§ **ASSIGNMENT**
Exactly as they appear below, repeat the lines from the one with "How do I perform: Cancel" through the one with "Given: Select the 소서러 드래곤 egg", and no others.

§ **EXERCISE DATA**

>>>

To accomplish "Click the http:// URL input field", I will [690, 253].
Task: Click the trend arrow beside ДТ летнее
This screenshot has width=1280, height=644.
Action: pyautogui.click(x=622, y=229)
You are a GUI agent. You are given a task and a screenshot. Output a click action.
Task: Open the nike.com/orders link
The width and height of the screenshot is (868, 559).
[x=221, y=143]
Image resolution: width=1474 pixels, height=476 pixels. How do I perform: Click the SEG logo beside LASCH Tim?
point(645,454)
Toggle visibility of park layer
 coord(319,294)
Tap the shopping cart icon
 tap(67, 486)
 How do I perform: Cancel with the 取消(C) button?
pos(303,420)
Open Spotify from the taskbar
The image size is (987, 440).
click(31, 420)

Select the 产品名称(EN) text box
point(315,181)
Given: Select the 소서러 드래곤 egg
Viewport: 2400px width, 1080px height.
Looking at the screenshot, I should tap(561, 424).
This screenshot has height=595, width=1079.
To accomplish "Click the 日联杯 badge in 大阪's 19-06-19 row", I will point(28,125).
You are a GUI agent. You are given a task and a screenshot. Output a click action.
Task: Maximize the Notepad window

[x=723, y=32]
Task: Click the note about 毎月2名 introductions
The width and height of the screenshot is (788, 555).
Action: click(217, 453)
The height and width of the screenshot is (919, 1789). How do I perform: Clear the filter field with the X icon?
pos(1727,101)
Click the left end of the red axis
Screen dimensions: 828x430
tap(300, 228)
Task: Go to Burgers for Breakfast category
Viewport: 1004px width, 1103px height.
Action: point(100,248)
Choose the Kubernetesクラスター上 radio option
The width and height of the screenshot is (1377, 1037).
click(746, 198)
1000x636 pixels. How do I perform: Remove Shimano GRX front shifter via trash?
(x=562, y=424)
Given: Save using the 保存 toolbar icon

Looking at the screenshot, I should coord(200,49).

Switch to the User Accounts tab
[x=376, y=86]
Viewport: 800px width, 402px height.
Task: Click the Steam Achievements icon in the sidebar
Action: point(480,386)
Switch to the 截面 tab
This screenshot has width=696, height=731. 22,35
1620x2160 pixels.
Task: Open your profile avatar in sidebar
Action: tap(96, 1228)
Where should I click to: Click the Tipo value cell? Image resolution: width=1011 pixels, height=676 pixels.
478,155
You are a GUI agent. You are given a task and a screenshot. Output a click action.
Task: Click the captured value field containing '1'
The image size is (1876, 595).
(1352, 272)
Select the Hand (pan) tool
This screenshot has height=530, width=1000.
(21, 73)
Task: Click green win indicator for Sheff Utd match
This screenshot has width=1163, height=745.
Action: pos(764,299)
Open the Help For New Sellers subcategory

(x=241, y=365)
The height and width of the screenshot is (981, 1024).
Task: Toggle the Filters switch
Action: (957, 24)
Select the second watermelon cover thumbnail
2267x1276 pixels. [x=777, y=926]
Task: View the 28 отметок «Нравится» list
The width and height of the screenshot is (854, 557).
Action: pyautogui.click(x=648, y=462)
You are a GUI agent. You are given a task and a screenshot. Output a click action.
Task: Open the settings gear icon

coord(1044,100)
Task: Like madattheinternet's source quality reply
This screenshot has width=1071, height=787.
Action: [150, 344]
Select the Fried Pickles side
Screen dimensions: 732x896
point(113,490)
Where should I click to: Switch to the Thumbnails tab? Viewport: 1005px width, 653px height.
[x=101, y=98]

<<<

§ **ANSWER TO THIS TASK**
 How do I perform: Cancel with the 取消(C) button?
pos(303,420)
Open Spotify from the taskbar
The image size is (987, 440).
click(31, 420)

Select the 产品名称(EN) text box
point(315,181)
Given: Select the 소서러 드래곤 egg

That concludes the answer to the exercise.